Tall but obsequiously stooped, with an undertaker’s air of total discretion, his value during his 18 years of service to the master became most obvious when he was not around.

In the summer of 2003 Boris Johnson, who was then editor of the Spectator, obtained an interview with Berlusconi at the premier’s seaside palace in Sardinia, later to become notorious for his ‘bunga-bunga’ parties.

“For three hours we have been in his presence,” Johnson wrote in The Spectator. “We have sat at a table in his drawing room, Berlusconi at the head, nipples showing through his white Marlon Brando pyjama-suit…It has been, says Valentino, his charming interpreter, the most detailed and generous interview that the leader has ever given…there is no stopping the balding, beaming, bouncing multi-billionaire.”

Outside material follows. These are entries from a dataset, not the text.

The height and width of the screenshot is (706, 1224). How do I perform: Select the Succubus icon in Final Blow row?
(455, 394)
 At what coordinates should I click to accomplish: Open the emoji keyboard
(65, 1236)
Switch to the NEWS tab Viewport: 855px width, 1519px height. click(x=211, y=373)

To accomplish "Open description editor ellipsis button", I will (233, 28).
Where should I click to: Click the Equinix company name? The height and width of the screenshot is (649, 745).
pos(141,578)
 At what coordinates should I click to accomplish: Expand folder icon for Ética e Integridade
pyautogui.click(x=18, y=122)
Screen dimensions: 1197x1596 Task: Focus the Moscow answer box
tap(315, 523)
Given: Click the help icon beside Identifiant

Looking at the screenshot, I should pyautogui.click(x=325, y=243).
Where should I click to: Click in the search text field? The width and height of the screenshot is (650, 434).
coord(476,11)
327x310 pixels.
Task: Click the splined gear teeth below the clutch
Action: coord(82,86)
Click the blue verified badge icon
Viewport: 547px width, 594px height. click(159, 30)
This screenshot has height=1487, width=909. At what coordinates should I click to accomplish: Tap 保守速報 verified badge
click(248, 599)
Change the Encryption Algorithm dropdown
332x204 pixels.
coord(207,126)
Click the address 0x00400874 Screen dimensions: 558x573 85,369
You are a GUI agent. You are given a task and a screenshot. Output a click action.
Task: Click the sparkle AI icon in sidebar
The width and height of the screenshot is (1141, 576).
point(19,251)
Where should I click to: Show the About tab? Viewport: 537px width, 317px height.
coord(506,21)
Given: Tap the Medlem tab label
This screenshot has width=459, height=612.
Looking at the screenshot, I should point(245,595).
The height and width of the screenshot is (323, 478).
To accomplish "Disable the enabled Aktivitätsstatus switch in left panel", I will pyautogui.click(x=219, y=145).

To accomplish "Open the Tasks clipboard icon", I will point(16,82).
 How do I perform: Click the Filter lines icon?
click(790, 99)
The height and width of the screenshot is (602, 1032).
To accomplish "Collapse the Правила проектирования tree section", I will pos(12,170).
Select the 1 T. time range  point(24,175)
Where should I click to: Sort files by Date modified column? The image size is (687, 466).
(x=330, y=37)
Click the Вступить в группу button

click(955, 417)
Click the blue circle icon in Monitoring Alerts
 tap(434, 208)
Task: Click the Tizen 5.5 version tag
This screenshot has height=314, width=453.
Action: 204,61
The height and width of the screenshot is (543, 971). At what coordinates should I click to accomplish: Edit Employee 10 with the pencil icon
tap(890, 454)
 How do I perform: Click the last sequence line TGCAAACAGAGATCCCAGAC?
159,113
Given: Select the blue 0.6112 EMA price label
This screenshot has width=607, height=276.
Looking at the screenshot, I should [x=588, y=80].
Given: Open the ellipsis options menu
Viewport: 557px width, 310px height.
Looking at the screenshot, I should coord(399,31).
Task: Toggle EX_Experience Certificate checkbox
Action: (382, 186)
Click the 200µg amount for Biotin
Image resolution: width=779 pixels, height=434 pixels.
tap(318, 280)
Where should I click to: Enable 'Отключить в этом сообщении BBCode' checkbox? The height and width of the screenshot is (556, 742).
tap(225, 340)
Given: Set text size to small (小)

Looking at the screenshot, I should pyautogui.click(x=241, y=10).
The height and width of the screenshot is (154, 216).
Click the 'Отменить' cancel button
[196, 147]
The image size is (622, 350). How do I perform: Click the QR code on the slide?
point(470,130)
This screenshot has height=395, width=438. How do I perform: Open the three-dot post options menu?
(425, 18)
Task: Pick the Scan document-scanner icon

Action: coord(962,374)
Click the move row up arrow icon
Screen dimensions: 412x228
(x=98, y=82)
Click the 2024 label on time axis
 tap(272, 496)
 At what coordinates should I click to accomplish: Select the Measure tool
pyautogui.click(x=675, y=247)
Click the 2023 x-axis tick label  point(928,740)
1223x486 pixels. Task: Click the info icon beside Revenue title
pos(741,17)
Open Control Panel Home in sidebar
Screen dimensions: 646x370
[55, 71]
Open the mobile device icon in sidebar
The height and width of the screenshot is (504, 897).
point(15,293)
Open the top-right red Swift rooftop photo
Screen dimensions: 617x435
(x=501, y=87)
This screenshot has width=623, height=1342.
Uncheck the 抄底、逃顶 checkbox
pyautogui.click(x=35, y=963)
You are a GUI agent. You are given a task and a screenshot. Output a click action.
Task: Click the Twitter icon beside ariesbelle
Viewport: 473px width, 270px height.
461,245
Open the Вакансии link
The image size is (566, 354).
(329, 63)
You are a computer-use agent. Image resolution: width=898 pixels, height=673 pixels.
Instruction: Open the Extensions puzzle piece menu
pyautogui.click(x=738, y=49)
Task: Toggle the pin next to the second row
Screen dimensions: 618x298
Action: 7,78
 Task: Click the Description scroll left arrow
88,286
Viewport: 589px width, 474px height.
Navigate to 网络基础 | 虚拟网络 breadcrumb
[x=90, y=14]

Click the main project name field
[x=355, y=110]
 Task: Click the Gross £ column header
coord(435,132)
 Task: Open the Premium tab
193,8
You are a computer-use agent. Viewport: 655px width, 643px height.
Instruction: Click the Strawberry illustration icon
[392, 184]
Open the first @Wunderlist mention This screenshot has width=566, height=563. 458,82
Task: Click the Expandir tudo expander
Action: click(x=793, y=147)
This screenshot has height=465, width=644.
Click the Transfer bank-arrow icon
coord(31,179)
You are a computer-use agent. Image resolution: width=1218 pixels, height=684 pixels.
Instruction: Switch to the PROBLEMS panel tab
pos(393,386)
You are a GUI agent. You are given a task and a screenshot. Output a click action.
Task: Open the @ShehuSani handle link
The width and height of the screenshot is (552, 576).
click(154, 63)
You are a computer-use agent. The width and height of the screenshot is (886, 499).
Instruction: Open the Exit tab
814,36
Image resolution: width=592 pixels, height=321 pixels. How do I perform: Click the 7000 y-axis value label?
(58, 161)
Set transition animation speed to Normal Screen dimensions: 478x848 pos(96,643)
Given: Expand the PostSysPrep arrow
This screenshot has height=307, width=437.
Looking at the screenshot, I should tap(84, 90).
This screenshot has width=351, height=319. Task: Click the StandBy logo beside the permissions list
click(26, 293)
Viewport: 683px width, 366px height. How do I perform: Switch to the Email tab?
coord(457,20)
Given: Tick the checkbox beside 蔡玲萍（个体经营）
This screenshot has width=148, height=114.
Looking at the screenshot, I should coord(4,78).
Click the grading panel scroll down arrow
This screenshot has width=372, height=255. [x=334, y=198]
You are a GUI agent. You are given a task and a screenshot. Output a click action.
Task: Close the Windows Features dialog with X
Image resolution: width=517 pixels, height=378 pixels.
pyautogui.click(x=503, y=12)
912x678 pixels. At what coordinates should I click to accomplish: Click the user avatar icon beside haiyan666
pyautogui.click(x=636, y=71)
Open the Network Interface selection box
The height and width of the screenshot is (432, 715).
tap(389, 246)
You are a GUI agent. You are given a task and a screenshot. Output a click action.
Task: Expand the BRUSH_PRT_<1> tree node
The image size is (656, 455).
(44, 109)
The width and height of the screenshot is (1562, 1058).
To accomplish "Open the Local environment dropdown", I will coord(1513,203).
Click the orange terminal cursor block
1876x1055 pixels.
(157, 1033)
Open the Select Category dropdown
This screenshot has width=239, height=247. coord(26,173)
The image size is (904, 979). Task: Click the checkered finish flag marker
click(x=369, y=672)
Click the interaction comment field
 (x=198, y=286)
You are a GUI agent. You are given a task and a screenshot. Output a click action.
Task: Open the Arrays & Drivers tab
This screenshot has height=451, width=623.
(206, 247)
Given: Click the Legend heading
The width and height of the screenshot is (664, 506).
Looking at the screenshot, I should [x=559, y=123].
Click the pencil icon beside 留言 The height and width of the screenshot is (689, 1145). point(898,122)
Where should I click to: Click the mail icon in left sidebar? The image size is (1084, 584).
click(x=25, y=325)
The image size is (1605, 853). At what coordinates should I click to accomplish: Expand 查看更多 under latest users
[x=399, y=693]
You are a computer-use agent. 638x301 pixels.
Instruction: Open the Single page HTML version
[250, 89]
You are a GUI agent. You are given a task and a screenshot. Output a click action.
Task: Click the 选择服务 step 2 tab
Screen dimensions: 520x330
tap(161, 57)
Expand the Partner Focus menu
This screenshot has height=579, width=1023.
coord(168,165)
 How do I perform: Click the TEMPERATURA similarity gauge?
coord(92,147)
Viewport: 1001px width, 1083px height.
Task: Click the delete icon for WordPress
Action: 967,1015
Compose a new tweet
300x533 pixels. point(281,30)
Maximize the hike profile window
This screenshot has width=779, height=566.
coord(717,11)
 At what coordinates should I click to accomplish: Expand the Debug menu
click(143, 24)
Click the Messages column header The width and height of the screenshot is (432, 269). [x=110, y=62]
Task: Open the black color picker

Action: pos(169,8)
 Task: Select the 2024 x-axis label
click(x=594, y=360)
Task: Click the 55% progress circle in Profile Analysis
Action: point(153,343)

It was one of only a handful he ever granted to foreign journalists, and it was a disaster. In the course of it Berlusconi claimed that Italian judges were “deranged by nature”, prompting the legal profession to go on strike, and that Mussolini’s was “a much more benign dictatorship” than Saddam Hussein’s. The left-wing opposition and Italy’s Jewish community hit the roof.

The only reason this disaster was allowed to happen was because Paolo Boniauti was on the other side of the world, crossing the Pacific in a small boat. Had he been in place, micro-managing the boss’s schedule as usual, it is inconceivable that Johnson would have got in the front door. And now Bonaiuti has left Forza Italia, the party Berlusconi created from nothing. “It was a difficult, painful decision,” he said this week, “one I have delayed for a long time, but fully motivated by political differences and personal incomprehension that have deepened in the past year.”

Say your piece, Paolo: no one believed a word you said when you were Berlusconi’s spokesman, so there is little reason to start now. Like the rest of his gang of flatterers, floozies and pimps, it was all too obvious why you were so loyal. In 1994, as deputy-editor of the Roman paper Il Messaggero you thundered against Berlusconi for sacking the legendary founder-editor of Il Giornale, the daily he had recently purchased. Two years later you were lucratively in harness.

With the boss condemned to the humiliation of a community service sentence in an old people’s home, the Berlusconi roadshow is disintegrating spectacularly. His Sicilian college friend Marcello dell’Utri, co-founder of Forza Italia and the alleged lynch-pin between him and the Sicilian Mafia, fled the country before the Italian courts could hand down a verdict on the charge of Mafia association, but was arrested in Beirut and remains in jail.

The flood of local councillors and regular members pouring from Forza Italia into the new party formed by Berlusconi’s former dauphin, Angelino Alfano, tells its own story.

One of the few who have remained loyal is Sandro Bondi, a former communist politician who became one of his most trusted cronies. Six months ago he said of Forza Italia, “This story has finished badly. In all these years we have constructed nothing humanly or politically solid, capable of surviving the decline of Silvio Berlusconi.”

For 20 years Berlusconi and his money dominated Italy’s political story. But now that story’s over, and when Forza Italia finally expires it will leave barely a trace. There’s a moral there for other billionaires who dream of hijacking democracy.